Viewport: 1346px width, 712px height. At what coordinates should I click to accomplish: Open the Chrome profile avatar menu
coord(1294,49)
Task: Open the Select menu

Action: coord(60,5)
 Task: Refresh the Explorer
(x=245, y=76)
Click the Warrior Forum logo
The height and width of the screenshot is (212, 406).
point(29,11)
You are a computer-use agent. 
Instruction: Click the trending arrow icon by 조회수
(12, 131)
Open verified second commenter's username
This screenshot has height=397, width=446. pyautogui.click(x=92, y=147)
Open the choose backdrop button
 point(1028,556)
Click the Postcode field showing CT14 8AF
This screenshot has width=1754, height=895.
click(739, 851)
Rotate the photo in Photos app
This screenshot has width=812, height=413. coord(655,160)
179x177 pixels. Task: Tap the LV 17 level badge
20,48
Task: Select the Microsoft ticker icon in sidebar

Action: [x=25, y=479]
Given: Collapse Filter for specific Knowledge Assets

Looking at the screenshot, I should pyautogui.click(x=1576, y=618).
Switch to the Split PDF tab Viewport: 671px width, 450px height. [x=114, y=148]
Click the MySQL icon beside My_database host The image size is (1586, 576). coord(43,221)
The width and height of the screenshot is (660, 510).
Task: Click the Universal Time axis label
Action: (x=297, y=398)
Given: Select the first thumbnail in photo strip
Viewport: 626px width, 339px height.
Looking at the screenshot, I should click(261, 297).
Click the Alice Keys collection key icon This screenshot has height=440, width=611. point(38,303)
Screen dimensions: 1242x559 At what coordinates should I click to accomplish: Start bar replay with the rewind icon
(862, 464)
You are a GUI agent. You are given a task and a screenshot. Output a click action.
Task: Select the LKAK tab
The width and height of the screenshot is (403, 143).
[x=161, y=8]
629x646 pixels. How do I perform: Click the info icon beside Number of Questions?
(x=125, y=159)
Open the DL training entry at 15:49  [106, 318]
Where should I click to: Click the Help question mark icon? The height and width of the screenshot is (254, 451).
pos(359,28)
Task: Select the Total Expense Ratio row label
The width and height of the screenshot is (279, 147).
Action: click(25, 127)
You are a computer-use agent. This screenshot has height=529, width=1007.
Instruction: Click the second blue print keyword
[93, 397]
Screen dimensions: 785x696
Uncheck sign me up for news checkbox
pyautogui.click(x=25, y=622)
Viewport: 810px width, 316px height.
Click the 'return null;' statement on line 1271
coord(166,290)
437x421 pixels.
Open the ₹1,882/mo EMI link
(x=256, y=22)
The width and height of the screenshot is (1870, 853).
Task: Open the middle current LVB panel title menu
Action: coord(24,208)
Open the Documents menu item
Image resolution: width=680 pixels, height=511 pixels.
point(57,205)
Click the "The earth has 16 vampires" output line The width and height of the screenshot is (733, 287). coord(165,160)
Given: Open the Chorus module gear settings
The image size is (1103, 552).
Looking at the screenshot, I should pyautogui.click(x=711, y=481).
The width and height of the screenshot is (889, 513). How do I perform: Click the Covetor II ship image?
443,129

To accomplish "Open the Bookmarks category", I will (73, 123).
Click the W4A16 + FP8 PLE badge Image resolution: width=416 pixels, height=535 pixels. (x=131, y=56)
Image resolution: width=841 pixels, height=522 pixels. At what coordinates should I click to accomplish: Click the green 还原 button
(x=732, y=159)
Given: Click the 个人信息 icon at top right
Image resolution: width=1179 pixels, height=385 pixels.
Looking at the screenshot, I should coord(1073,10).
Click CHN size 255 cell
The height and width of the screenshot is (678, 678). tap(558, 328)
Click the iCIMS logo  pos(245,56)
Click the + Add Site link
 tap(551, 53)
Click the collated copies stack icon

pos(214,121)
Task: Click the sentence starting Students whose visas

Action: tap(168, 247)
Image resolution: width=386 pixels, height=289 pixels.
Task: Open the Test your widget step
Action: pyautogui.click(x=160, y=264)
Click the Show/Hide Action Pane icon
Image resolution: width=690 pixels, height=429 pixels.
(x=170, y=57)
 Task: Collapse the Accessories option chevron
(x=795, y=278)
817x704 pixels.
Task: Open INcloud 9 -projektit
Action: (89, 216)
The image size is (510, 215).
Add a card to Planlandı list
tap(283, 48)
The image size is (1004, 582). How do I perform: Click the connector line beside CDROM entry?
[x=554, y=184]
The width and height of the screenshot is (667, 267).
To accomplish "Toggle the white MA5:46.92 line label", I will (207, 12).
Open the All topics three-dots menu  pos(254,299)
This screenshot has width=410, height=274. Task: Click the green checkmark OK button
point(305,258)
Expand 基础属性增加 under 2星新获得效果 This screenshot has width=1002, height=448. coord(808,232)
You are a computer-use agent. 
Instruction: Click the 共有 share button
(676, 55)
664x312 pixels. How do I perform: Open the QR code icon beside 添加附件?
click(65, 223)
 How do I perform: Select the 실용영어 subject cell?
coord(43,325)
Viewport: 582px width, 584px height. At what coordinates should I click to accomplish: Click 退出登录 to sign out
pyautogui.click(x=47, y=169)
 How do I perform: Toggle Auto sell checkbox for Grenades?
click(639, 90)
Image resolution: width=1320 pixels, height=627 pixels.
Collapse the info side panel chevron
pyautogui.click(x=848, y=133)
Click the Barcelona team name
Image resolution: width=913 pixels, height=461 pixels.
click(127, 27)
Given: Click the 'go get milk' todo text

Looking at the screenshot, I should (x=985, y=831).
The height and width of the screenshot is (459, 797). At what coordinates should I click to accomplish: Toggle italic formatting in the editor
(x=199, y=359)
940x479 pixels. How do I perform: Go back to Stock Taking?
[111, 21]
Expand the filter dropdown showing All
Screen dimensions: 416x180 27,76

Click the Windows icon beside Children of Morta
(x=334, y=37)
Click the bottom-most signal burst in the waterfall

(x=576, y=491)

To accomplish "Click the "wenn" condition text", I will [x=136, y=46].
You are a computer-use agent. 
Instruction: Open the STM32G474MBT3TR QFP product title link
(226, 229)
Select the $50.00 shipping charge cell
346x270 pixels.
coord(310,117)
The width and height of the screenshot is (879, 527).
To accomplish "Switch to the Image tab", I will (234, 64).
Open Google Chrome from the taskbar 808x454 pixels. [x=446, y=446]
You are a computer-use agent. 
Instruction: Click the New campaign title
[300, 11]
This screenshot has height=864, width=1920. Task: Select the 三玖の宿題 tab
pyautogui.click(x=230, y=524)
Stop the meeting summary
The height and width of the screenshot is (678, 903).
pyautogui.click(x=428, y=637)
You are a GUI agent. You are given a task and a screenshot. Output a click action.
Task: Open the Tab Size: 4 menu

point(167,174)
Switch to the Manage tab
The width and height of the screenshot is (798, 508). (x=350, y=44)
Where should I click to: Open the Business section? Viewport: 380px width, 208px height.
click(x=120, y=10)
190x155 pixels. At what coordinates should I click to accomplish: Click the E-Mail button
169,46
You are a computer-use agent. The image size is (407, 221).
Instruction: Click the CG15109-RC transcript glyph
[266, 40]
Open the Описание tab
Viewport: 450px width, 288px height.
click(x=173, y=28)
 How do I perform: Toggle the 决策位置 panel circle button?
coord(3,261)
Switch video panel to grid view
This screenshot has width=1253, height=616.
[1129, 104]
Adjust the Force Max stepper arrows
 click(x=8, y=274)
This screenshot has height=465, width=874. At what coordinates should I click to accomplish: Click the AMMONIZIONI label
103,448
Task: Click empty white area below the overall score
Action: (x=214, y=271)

────

Send back all of the entries exactly, with nothing missing.

**SOLUTION**
Viewport: 1346px width, 712px height. At what coordinates should I click to accomplish: Open the Chrome profile avatar menu
coord(1294,49)
Task: Open the Select menu

Action: coord(60,5)
 Task: Refresh the Explorer
(x=245, y=76)
Click the Warrior Forum logo
The height and width of the screenshot is (212, 406).
point(29,11)
You are a computer-use agent. 
Instruction: Click the trending arrow icon by 조회수
(12, 131)
Open verified second commenter's username
This screenshot has height=397, width=446. pyautogui.click(x=92, y=147)
Open the choose backdrop button
 point(1028,556)
Click the Postcode field showing CT14 8AF
This screenshot has width=1754, height=895.
click(739, 851)
Rotate the photo in Photos app
This screenshot has width=812, height=413. coord(655,160)
179x177 pixels. Task: Tap the LV 17 level badge
20,48
Task: Select the Microsoft ticker icon in sidebar

Action: [x=25, y=479]
Given: Collapse Filter for specific Knowledge Assets

Looking at the screenshot, I should pyautogui.click(x=1576, y=618).
Switch to the Split PDF tab Viewport: 671px width, 450px height. [x=114, y=148]
Click the MySQL icon beside My_database host The image size is (1586, 576). coord(43,221)
The width and height of the screenshot is (660, 510).
Task: Click the Universal Time axis label
Action: (x=297, y=398)
Given: Select the first thumbnail in photo strip
Viewport: 626px width, 339px height.
Looking at the screenshot, I should click(261, 297).
Click the Alice Keys collection key icon This screenshot has height=440, width=611. point(38,303)
Screen dimensions: 1242x559 At what coordinates should I click to accomplish: Start bar replay with the rewind icon
(862, 464)
You are a GUI agent. You are given a task and a screenshot. Output a click action.
Task: Select the LKAK tab
The width and height of the screenshot is (403, 143).
[x=161, y=8]
629x646 pixels. How do I perform: Click the info icon beside Number of Questions?
(x=125, y=159)
Open the DL training entry at 15:49  [106, 318]
Where should I click to: Click the Help question mark icon? The height and width of the screenshot is (254, 451).
pos(359,28)
Task: Select the Total Expense Ratio row label
The width and height of the screenshot is (279, 147).
Action: click(25, 127)
You are a computer-use agent. This screenshot has height=529, width=1007.
Instruction: Click the second blue print keyword
[93, 397]
Screen dimensions: 785x696
Uncheck sign me up for news checkbox
pyautogui.click(x=25, y=622)
Viewport: 810px width, 316px height.
Click the 'return null;' statement on line 1271
coord(166,290)
437x421 pixels.
Open the ₹1,882/mo EMI link
(x=256, y=22)
The width and height of the screenshot is (1870, 853).
Task: Open the middle current LVB panel title menu
Action: coord(24,208)
Open the Documents menu item
Image resolution: width=680 pixels, height=511 pixels.
point(57,205)
Click the "The earth has 16 vampires" output line The width and height of the screenshot is (733, 287). coord(165,160)
Given: Open the Chorus module gear settings
The image size is (1103, 552).
Looking at the screenshot, I should pyautogui.click(x=711, y=481).
The width and height of the screenshot is (889, 513). How do I perform: Click the Covetor II ship image?
443,129

To accomplish "Open the Bookmarks category", I will (73, 123).
Click the W4A16 + FP8 PLE badge Image resolution: width=416 pixels, height=535 pixels. (x=131, y=56)
Image resolution: width=841 pixels, height=522 pixels. At what coordinates should I click to accomplish: Click the green 还原 button
(x=732, y=159)
Given: Click the 个人信息 icon at top right
Image resolution: width=1179 pixels, height=385 pixels.
Looking at the screenshot, I should coord(1073,10).
Click CHN size 255 cell
The height and width of the screenshot is (678, 678). tap(558, 328)
Click the iCIMS logo  pos(245,56)
Click the + Add Site link
 tap(551, 53)
Click the collated copies stack icon

pos(214,121)
Task: Click the sentence starting Students whose visas

Action: tap(168, 247)
Image resolution: width=386 pixels, height=289 pixels.
Task: Open the Test your widget step
Action: pyautogui.click(x=160, y=264)
Click the Show/Hide Action Pane icon
Image resolution: width=690 pixels, height=429 pixels.
(x=170, y=57)
 Task: Collapse the Accessories option chevron
(x=795, y=278)
817x704 pixels.
Task: Open INcloud 9 -projektit
Action: (89, 216)
The image size is (510, 215).
Add a card to Planlandı list
tap(283, 48)
The image size is (1004, 582). How do I perform: Click the connector line beside CDROM entry?
[x=554, y=184]
The width and height of the screenshot is (667, 267).
To accomplish "Toggle the white MA5:46.92 line label", I will (207, 12).
Open the All topics three-dots menu  pos(254,299)
This screenshot has width=410, height=274. Task: Click the green checkmark OK button
point(305,258)
Expand 基础属性增加 under 2星新获得效果 This screenshot has width=1002, height=448. coord(808,232)
You are a computer-use agent. 
Instruction: Click the 共有 share button
(676, 55)
664x312 pixels. How do I perform: Open the QR code icon beside 添加附件?
click(65, 223)
 How do I perform: Select the 실용영어 subject cell?
coord(43,325)
Viewport: 582px width, 584px height. At what coordinates should I click to accomplish: Click 退出登录 to sign out
pyautogui.click(x=47, y=169)
 How do I perform: Toggle Auto sell checkbox for Grenades?
click(639, 90)
Image resolution: width=1320 pixels, height=627 pixels.
Collapse the info side panel chevron
pyautogui.click(x=848, y=133)
Click the Barcelona team name
Image resolution: width=913 pixels, height=461 pixels.
click(127, 27)
Given: Click the 'go get milk' todo text

Looking at the screenshot, I should (x=985, y=831).
The height and width of the screenshot is (459, 797). At what coordinates should I click to accomplish: Toggle italic formatting in the editor
(x=199, y=359)
940x479 pixels. How do I perform: Go back to Stock Taking?
[111, 21]
Expand the filter dropdown showing All
Screen dimensions: 416x180 27,76

Click the Windows icon beside Children of Morta
(x=334, y=37)
Click the bottom-most signal burst in the waterfall

(x=576, y=491)

To accomplish "Click the "wenn" condition text", I will [x=136, y=46].
You are a computer-use agent. 
Instruction: Open the STM32G474MBT3TR QFP product title link
(226, 229)
Select the $50.00 shipping charge cell
346x270 pixels.
coord(310,117)
The width and height of the screenshot is (879, 527).
To accomplish "Switch to the Image tab", I will (234, 64).
Open Google Chrome from the taskbar 808x454 pixels. [x=446, y=446]
You are a computer-use agent. 
Instruction: Click the New campaign title
[300, 11]
This screenshot has height=864, width=1920. Task: Select the 三玖の宿題 tab
pyautogui.click(x=230, y=524)
Stop the meeting summary
The height and width of the screenshot is (678, 903).
pyautogui.click(x=428, y=637)
You are a GUI agent. You are given a task and a screenshot. Output a click action.
Task: Open the Tab Size: 4 menu

point(167,174)
Switch to the Manage tab
The width and height of the screenshot is (798, 508). (x=350, y=44)
Where should I click to: Open the Business section? Viewport: 380px width, 208px height.
click(x=120, y=10)
190x155 pixels. At what coordinates should I click to accomplish: Click the E-Mail button
169,46
You are a computer-use agent. The image size is (407, 221).
Instruction: Click the CG15109-RC transcript glyph
[266, 40]
Open the Описание tab
Viewport: 450px width, 288px height.
click(x=173, y=28)
 How do I perform: Toggle the 决策位置 panel circle button?
coord(3,261)
Switch video panel to grid view
This screenshot has width=1253, height=616.
[1129, 104]
Adjust the Force Max stepper arrows
 click(x=8, y=274)
This screenshot has height=465, width=874. At what coordinates should I click to accomplish: Click the AMMONIZIONI label
103,448
Task: Click empty white area below the overall score
Action: (x=214, y=271)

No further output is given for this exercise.